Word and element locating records
..........
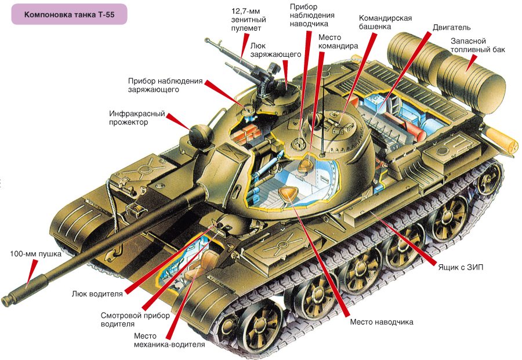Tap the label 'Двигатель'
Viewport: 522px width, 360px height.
(x=451, y=28)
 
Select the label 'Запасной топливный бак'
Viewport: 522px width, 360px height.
(x=477, y=45)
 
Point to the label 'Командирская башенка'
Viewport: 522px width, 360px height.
(x=385, y=22)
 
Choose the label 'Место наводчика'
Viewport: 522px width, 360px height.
(x=381, y=322)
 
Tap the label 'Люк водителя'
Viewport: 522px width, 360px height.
(x=97, y=294)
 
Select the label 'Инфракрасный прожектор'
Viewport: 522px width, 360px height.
(x=137, y=118)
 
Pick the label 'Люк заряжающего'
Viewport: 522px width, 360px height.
(x=276, y=50)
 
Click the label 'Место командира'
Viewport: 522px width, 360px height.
(x=338, y=41)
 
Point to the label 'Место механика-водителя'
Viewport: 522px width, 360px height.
(x=169, y=340)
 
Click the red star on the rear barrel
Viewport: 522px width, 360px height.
(x=513, y=146)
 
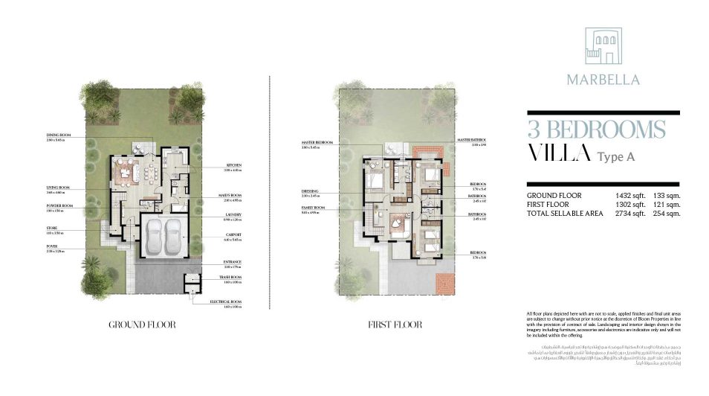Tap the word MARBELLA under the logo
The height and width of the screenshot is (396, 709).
603,79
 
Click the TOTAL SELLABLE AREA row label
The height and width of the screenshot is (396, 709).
564,214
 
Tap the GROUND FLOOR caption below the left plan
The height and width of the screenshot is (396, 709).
142,325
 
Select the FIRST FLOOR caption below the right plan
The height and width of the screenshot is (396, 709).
395,325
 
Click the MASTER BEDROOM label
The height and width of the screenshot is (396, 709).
317,142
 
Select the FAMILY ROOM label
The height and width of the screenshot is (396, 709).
312,208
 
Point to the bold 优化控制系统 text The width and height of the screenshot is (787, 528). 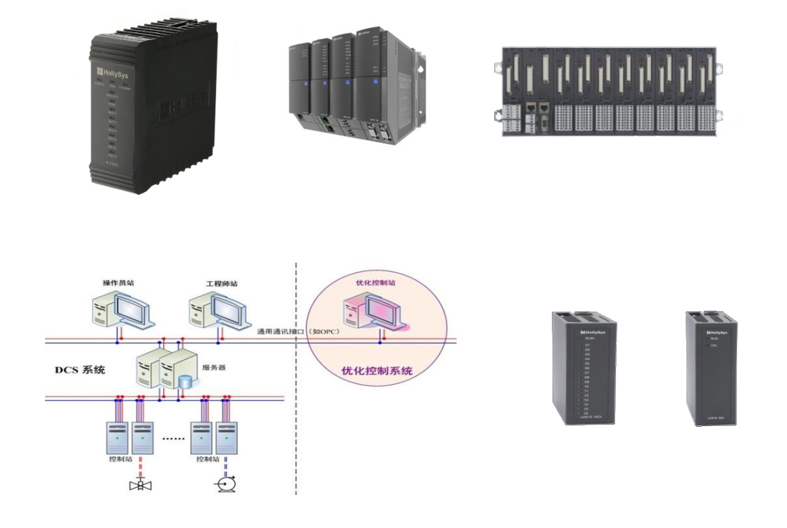pos(381,370)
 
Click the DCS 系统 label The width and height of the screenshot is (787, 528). pos(80,369)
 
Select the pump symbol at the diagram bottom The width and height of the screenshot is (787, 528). pos(227,484)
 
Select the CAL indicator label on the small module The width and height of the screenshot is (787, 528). pos(714,345)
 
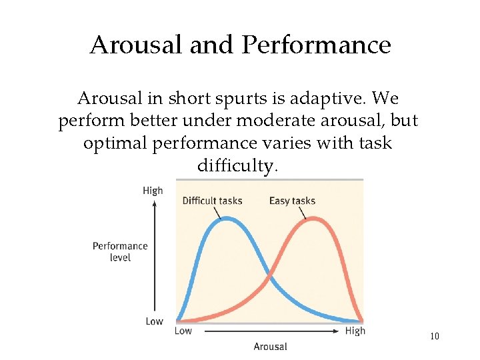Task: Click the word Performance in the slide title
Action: click(x=317, y=45)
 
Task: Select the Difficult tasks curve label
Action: click(x=212, y=201)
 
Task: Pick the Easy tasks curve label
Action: click(x=292, y=201)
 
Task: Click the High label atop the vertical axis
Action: click(x=153, y=191)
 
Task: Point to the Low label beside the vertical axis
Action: click(x=154, y=321)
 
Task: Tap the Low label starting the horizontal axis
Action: click(x=183, y=331)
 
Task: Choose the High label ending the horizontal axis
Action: click(x=355, y=331)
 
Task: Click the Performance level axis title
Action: click(x=120, y=251)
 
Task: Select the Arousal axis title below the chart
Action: click(x=270, y=346)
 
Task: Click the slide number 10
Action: click(x=435, y=336)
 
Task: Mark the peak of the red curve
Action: click(x=312, y=219)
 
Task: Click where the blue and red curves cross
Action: click(x=269, y=275)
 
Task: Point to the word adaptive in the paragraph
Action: click(x=333, y=99)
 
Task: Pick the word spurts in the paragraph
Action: click(x=237, y=99)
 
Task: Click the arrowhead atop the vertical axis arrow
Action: click(x=155, y=203)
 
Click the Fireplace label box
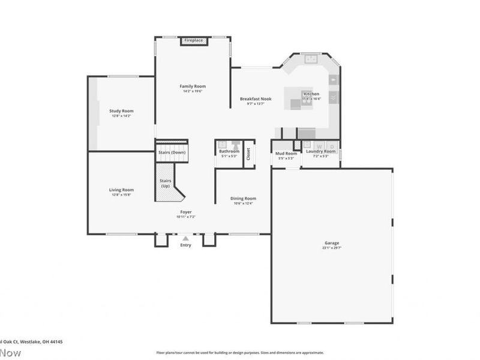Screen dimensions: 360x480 (x=193, y=40)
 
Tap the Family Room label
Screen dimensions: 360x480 (x=192, y=86)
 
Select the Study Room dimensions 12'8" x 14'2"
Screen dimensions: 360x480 (x=121, y=116)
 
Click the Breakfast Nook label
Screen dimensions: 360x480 (x=256, y=99)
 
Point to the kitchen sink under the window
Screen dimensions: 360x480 (x=310, y=59)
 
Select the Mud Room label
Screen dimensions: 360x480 (x=286, y=154)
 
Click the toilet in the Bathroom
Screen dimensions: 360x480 (x=236, y=145)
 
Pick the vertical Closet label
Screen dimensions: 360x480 (x=248, y=154)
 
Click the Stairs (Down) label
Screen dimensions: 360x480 (x=172, y=152)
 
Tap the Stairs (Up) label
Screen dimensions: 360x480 (x=166, y=183)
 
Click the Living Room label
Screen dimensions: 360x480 (x=121, y=190)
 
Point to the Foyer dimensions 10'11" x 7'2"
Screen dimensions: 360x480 (x=186, y=217)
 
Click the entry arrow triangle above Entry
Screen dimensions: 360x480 (x=185, y=238)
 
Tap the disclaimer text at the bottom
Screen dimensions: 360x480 (x=240, y=353)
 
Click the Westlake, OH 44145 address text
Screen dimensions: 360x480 (x=42, y=341)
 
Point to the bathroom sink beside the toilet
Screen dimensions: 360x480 (x=223, y=145)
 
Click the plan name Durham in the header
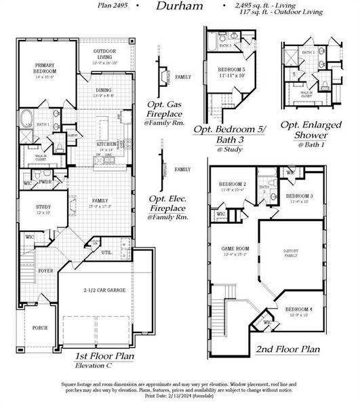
..........
**Challenge**. Turn every line from the one containing "Click the Stairs (Down) label" through the end of the records into a JSON list of strings, one string per line, omitting blank lines. Leave the pictures out of the answer.

**Written answer**.
[
  "Click the Stairs (Down) label",
  "Screen dimensions: 360x480 (x=172, y=152)",
  "Tap the Stairs (Up) label",
  "Screen dimensions: 360x480 (x=166, y=183)",
  "Click the Living Room label",
  "Screen dimensions: 360x480 (x=121, y=190)",
  "Point to the Foyer dimensions 10'11\" x 7'2\"",
  "Screen dimensions: 360x480 (x=186, y=217)",
  "Click the entry arrow triangle above Entry",
  "Screen dimensions: 360x480 (x=185, y=238)",
  "Tap the disclaimer text at the bottom",
  "Screen dimensions: 360x480 (x=240, y=353)",
  "Click the Westlake, OH 44145 address text",
  "Screen dimensions: 360x480 (x=42, y=341)",
  "Point to the bathroom sink beside the toilet",
  "Screen dimensions: 360x480 (x=223, y=145)",
  "Click the plan name Durham in the header"
]